This Viewpoint is regarding a column by Dan Walters titled, “Bullet train ridership forecast takes a hit” (July 5).
In his column, Walters makes reference to a report that questions the demand for the state’s proposed bullet train system.
More than questioning the report and Walter’s views, there seems to be an overall lack of leadership by both parties to encourage what California and the nation sorely need: a fast, efficient train system.
The state and the nation lack a modern mass-transit system, but simultaneously have for years complained about worsening commuter traffic, car pollution and the unsustainable costs that go into our aging roads and infrastructure (not to mention an increasing population that may make these issues worse in time).
Many industrialized nations enjoy the benefits of having modern light-rail and bullet-rail systems, but California and America are getting further and further behind the curve. The longer they wait to make such long-term investments, the more difficult and expensive it will become.
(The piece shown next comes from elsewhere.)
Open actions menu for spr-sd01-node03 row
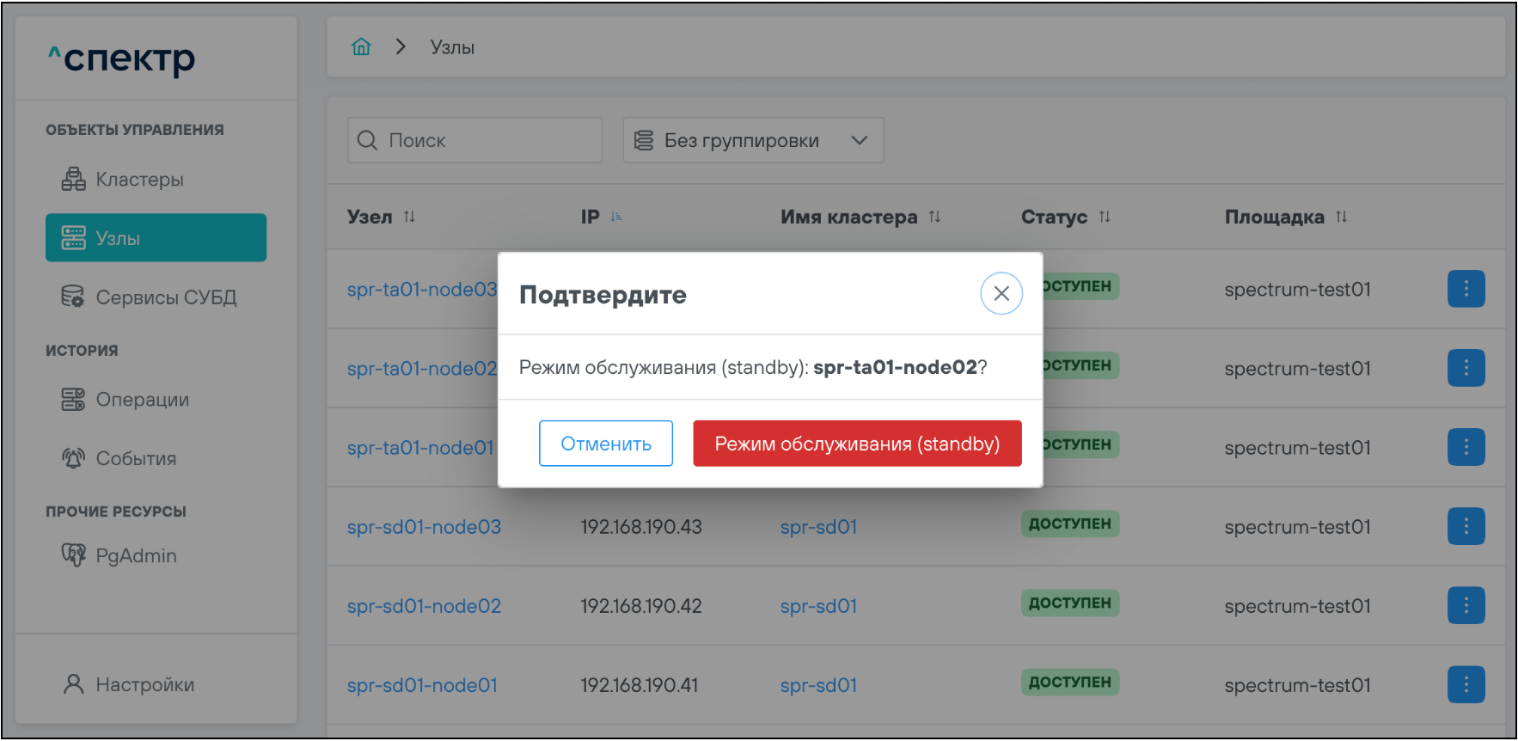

Cities such as Portland, Ore., made a conscious decision long ago to make a major investment in a prolific light-rail system that is now the envy of many cities and states across the nation, and it is paying off handsomely for them, their residents and visitors.
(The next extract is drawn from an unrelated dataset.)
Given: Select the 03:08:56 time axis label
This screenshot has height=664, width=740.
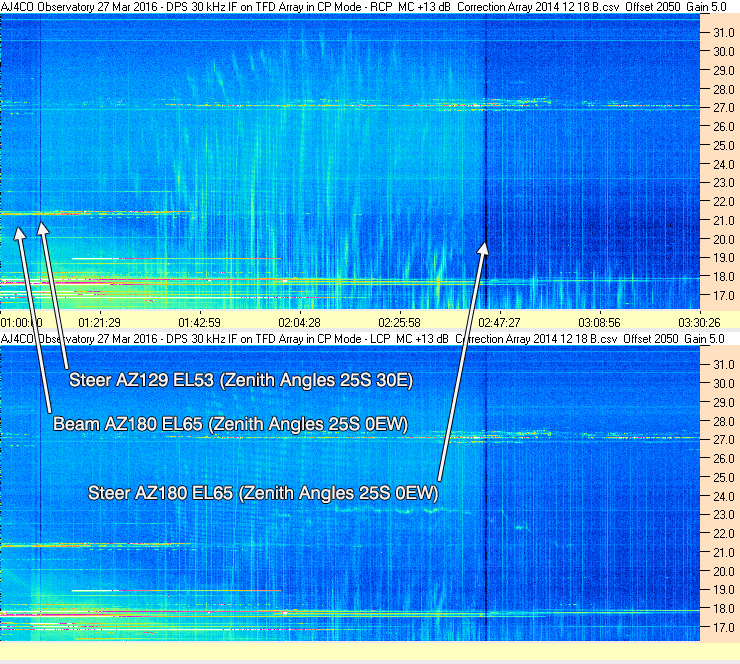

This issue requires leadership and forward thinking. As for the impact, having a bullet-train system in California would likely stimulate the economy and get more cars off roads.
It would also stimulate the tourism industry, which is vital to the state’s prosperity. It might even create more intrastate tourism. Walters and the report pose the question: “If you build it, will they come?” Although it begs the statement: “If you don’t build it, they cannot come.” Michael E. Manchak is the president and CEO of the Economic Vitality Corporation of San Luis Obispo County.